Gupta agrees, pointing to some of the other innovative integrations we’re now seeing across services, such as apps which act as a one-stop-shop, bringing together your social media, entertainment, online shopping and bookings. “I think commerce starts to become part of a wider value-added service offering, but how can retailers make use of that?” 

Really, it’s taking the concept of meeting your customers where they are a step further. Gupta points to the possibilities of future streaming services where you can order an outfit worn by a TV character directly from the retailer.
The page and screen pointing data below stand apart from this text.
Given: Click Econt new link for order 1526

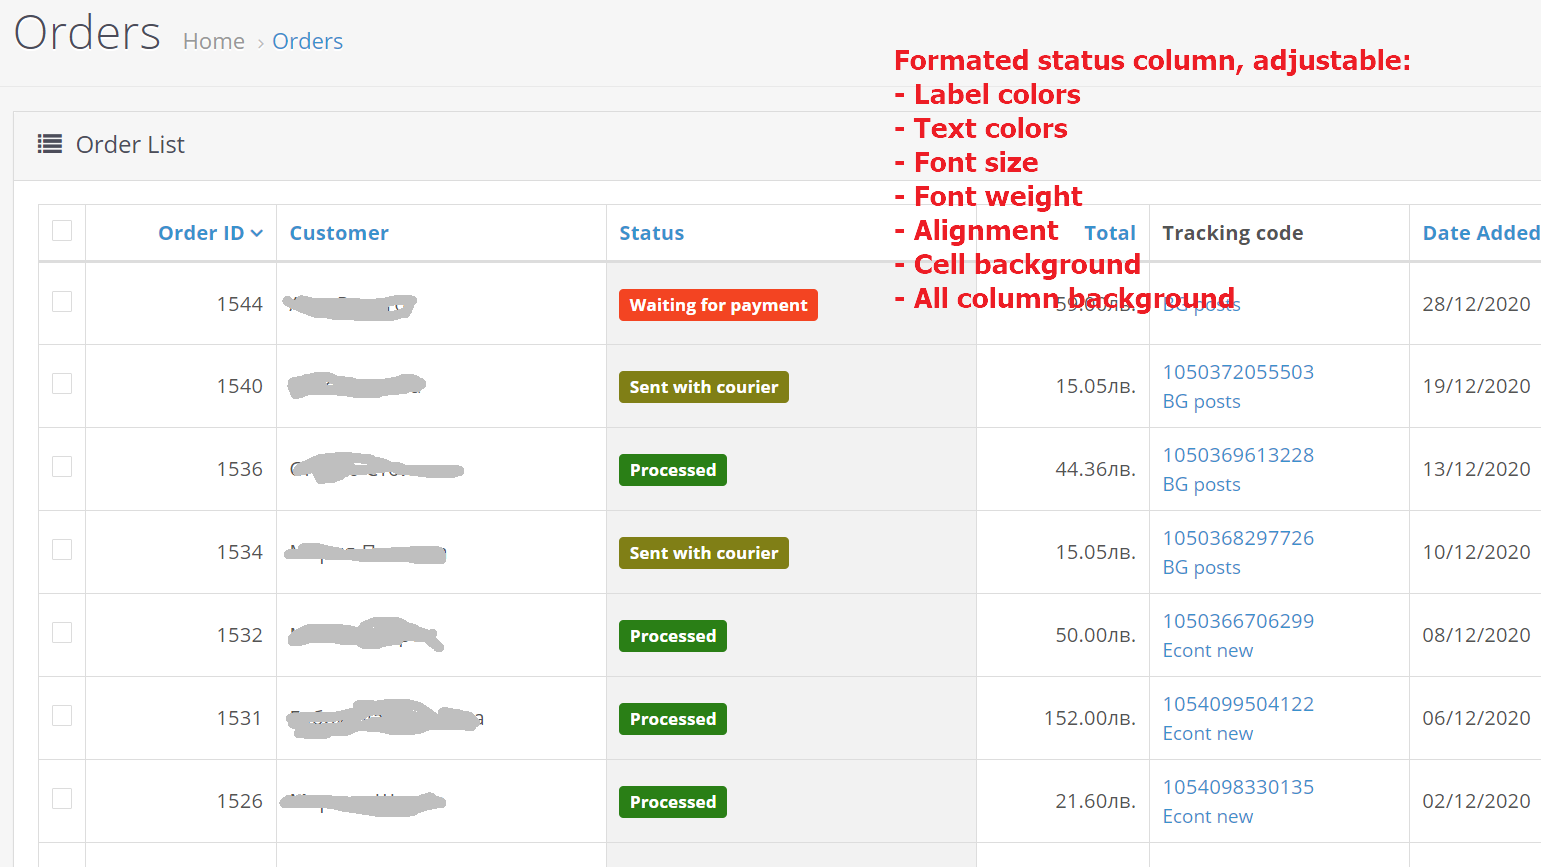Looking at the screenshot, I should [1207, 816].
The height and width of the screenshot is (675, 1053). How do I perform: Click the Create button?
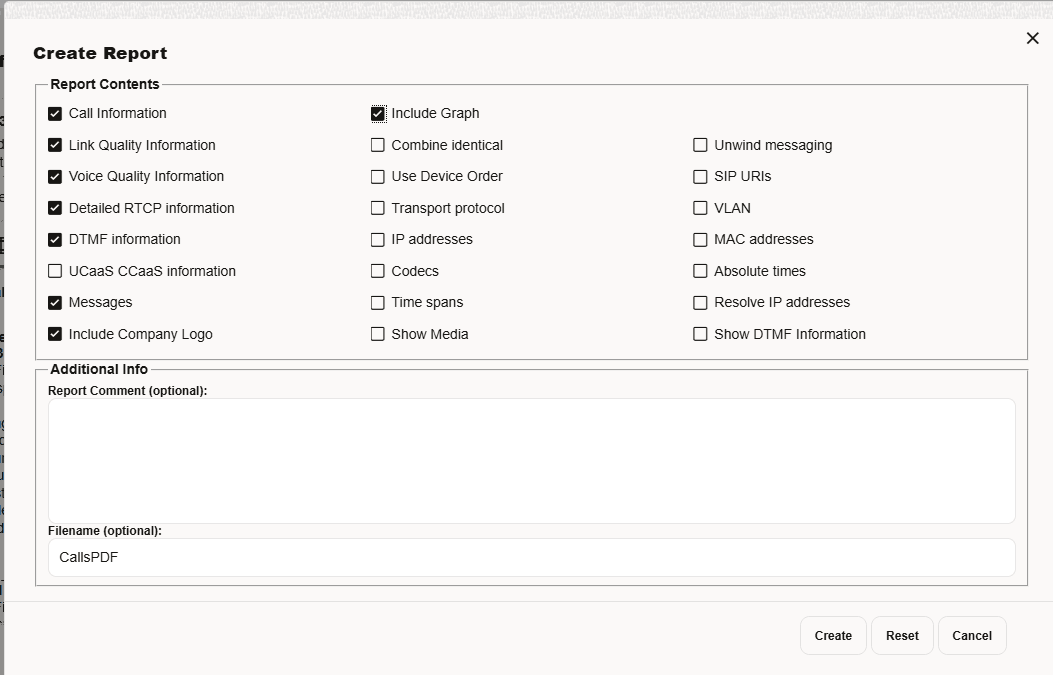[832, 635]
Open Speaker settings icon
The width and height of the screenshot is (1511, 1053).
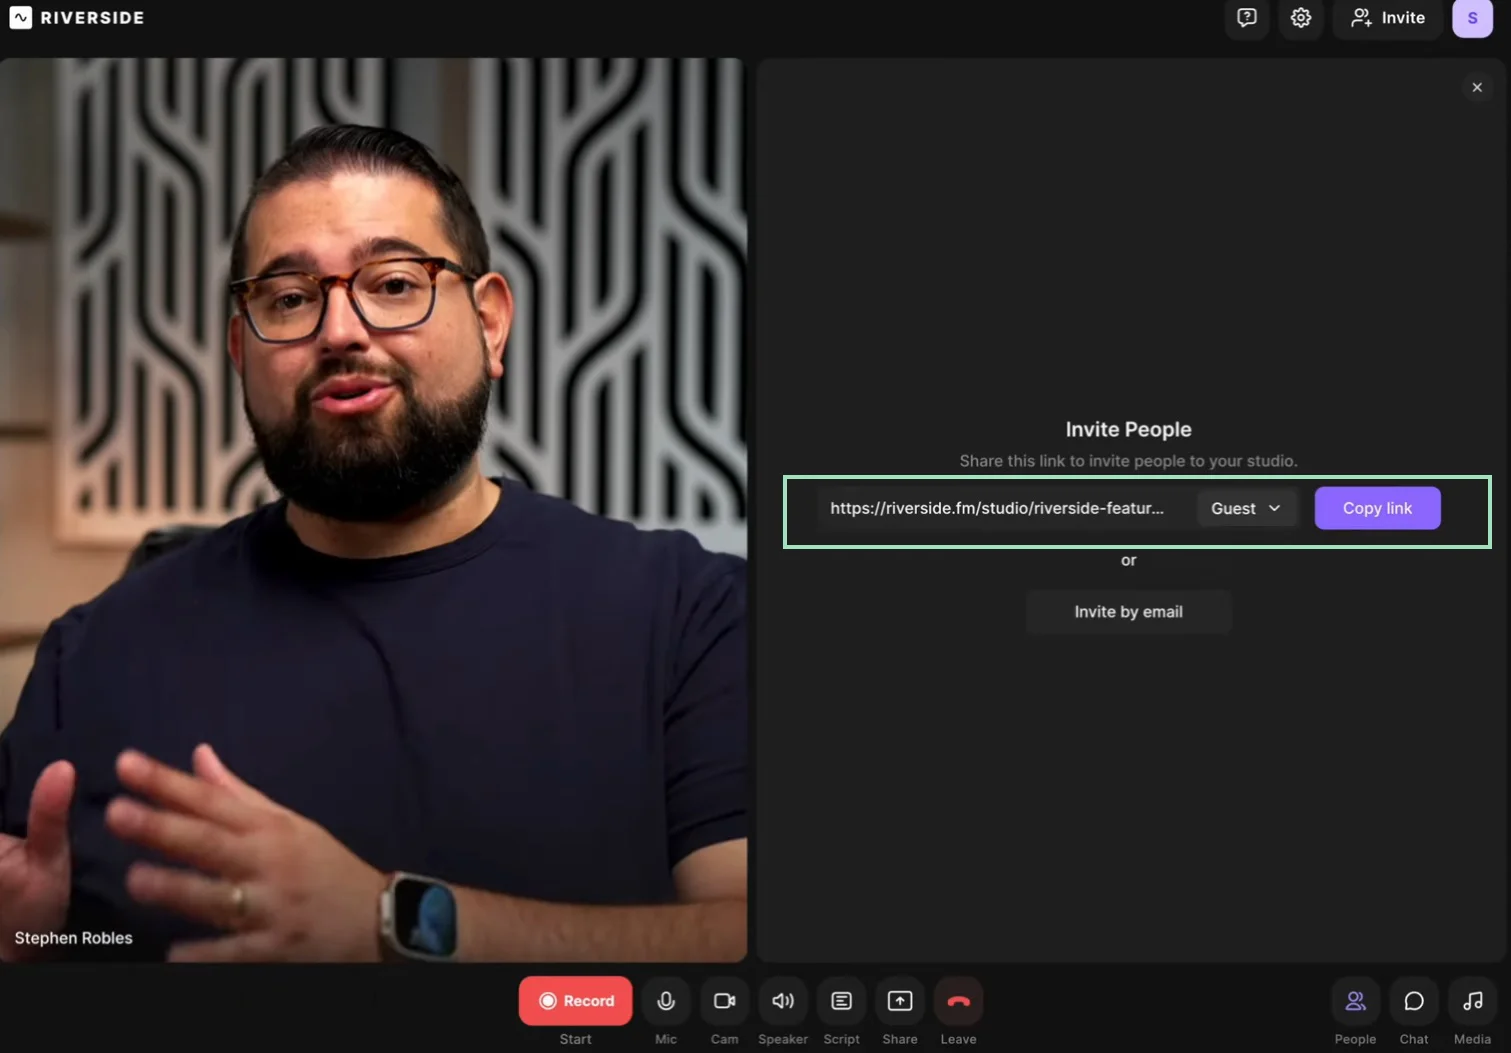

Or where product placement goes a step further, with the coffee brand featured in a show interchangeable depending on the viewer demographics.

Stephenson is seeing exciting changes at Avon, where they’re encouraging reps to be true digital entrepreneurs. “It’s a fantastic opportunity to be able to create content through live shopping. Social selling is really opening up their opportunity to be able to sell to their customers and reach new customers through all digital channels, exactly where the customer is.”

Similarly, Wurm agrees that one of the biggest things going forward is getting creative and harnessing situations where they know consumers are engaged. Beam Suntory’s successful experiential offerings haven’t always been directly linked up to commerce. “Our future direct-to-consumer model will allow us to leverage every interaction with consumers, for example, a highly engaging virtual or live distillery visit, for brand building and direct sales.”

Goetsch says it’s a really exciting time for retailers, who were once stuck with rigid all-in-one suites where it was incredibly difficult for them to integrate anything. With the development of niche APIs that have nailed one little bit of functionality – whether that’s coupons or gift cards  –  organisations have a real pick-and-mix. “As a business [you can now] go out and pick and build this catalogue of APIs from different vendors. And that never used to be possible. And that’s all because of modern technology.”

Stephenson agrees: “The whole headless commerce concept is brilliant in the fact that it allows you to pivot depending on what your customer is demanding, and depending on what life throws at you. Who knows if we’re going to be faced with another pandemic or anything as dramatic as that in the next five years! Things keep on changing, so flexibility and adaptability are key, as well as testing and learning on a continual basis. That’s the way forward, because you’re never going to get it right the first time.”